23 Nisan 2010 Cuma

Büyükada

Dün 23 Nisan'da Büyükada'nın tepesindeki Aya Yorgi kilisesine gitme geleneği olduğunu öğrendim ve hava da harika olunca gitmeye karar verdik. Açıkcası gitmeden önce sadece normal zamandan farklı olarak yere ip bırakarak kiliseye çıkacağımızı ve geleneksel şekilde mum yakıp aşağı ineceğimizi düşünüyordum. Gerçi Aya Yorgi'ye yıllar yıllar önce ben daha çok küçükken yorgun bitkin bir kez çıkmıştım :)
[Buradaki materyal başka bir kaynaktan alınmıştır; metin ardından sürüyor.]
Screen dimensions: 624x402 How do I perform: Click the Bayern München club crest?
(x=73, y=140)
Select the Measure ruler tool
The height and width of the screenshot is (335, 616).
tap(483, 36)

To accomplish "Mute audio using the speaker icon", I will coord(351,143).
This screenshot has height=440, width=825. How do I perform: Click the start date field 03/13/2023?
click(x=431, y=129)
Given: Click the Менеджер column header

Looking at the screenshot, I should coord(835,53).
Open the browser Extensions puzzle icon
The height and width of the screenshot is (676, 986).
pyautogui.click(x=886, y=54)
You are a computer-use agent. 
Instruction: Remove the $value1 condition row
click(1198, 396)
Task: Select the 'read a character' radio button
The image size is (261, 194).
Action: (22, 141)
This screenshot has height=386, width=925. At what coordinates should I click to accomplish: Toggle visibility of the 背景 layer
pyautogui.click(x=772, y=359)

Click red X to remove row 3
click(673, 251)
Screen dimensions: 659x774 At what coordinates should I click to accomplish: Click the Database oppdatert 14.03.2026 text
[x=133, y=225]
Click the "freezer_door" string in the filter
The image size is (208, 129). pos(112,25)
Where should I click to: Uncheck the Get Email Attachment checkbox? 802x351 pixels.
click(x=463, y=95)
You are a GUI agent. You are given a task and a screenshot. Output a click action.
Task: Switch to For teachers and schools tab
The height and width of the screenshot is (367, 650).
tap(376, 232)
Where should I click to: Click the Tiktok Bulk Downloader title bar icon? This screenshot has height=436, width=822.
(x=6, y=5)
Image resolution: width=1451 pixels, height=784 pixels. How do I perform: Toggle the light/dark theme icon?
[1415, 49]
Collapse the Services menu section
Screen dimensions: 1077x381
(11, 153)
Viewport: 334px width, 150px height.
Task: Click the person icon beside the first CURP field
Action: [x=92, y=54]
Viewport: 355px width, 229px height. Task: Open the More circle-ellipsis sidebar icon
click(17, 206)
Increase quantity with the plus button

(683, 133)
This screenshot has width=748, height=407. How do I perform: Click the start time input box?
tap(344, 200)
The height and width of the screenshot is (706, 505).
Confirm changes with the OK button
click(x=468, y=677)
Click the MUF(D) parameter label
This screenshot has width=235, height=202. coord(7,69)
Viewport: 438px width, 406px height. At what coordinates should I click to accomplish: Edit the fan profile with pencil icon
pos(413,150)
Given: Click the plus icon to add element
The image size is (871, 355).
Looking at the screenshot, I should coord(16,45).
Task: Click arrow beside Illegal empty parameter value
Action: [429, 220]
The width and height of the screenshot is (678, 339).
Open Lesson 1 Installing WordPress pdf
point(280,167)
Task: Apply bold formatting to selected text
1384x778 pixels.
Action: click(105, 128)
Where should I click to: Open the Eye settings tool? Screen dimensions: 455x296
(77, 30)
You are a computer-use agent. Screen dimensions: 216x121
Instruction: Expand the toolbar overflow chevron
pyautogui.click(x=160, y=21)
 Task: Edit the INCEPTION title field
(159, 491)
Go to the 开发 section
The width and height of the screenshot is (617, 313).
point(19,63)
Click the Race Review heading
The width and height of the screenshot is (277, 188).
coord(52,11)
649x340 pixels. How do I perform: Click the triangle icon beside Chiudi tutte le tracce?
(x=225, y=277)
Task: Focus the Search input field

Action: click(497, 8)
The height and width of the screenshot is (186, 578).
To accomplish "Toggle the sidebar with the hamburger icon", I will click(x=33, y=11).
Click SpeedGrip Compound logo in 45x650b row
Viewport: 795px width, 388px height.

Ada'ya gitmek için bir gün önceden internetten seferlere baktım, ama sonradan sabah sahile yürüyüşe inen dayım ve kuzenimden aynı anda 3 motorun büyükadaya kalktığını öğrendim, yani motor-vapur bekleme gibi bir problemimiz olmayacaktı :) Biz binerkende (1 gibi) motorlar 10dk'da bir kalkıyordu...Böyle yoğun yolcu taşımasının sonunda ada ne haldedir tahmin edilebilir, ama ben bu kadarını beklemiyordum açıkcası. Faytonda neredeyse iskeleye uzanan bir kuyruk, dondurmacılarda ise onlarca kişinin beklediği kuyruklar vardı. Hava sıcaklığından olsa gerek waffle'a rağbet azdı bizde ona ilgi gösterdik, ama uyarmamıza rağmen malzemeden kıstılar(talep o kadar yüksekti ki, umurlarında değildi iyi hizmet). Fayton kuyruğunu görünce yukarı yürümek zorunda olacağımıza karar verdik ve yürümeye başladık, arada denizden esen yoğun motor trafiğinin sonucu ağır mazot kokusu ve atların yaydıkları kokularını saymazsak uzun fakat güzel bir yürüyüşten sonra bir miktar yolu da boş bulduğumuz faytonla gittikten sonra adanın yukarısındaki meydana ulaştık. İşte asıl olay burada başlıyor, önümüzde 200 metrelik dik ve silme insan dolu bir yokuş....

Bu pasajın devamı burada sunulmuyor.